In [42]:
# Proceso secuencial en python
# Procedemos a importar las librerias de scikit learn
import pandas as pd
from sklearn import datasets
from sklearn.model_selection import train_test_split
from matplotlib import pyplot as plt
from sklearn.preprocessing import LabelEncoder

# Se cargan los datos
trips_df_sk = pd.read_csv("/data/trips.csv")
trips_df_sk = pd.DataFrame(trips_df_sk)

# Se calcula el porcentaje de la propina
trips_df_sk['tip_pct'] = trips_df_sk.tip_amount / trips_df_sk.fare_amount
trips_df_sk['tip_pct'] = trips_df_sk['tip_pct'] * 10

# Preparamos los datos
trips_df_sk = trips_df_sk[['tip_pct','trip_distance',"car_type"]]
trips_df_sk = trips_df_sk.dropna(axis = 0, how = 'any')
label_encoder = LabelEncoder()
trips_df_sk["car_type"] = label_encoder.fit_transform(trips_df_sk["car_type"])
y = trips_df_sk.tip_pct

# Separamos los datos en entrenamiento y prueba, se utilizará un 70%/30%
X_train, X_test, y_train, y_test = train_test_split(trips_df_sk, y, test_size = 0.3)

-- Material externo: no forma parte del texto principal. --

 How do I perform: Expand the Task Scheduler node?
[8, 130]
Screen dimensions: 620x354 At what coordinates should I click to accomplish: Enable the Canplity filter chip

# Ajustamos un modelo de regresión lineal
lm = linear_model.LinearRegression(fit_intercept = False)
model = lm.fit(X_train, y_train)
predictions = lm.predict(X_test)

In [47]:
%%time

# Cargamos las librerias para el grid search
import numpy as np
from sklearn.grid_search import GridSearchCV
from sklearn.datasets import make_regression
from sklearn.ensemble import RandomForestRegressor

# Configuramos el grid search
X_train, y_train = make_regression(n_features = 3)
model = RandomForestRegressor()
parameters = {'n_estimators':[2, 5, 10, 15, 20], 'max_depth':[10, 50, 100, 500, None]}
grid = GridSearchCV(estimator = model, param_grid = parameters, cv = 15)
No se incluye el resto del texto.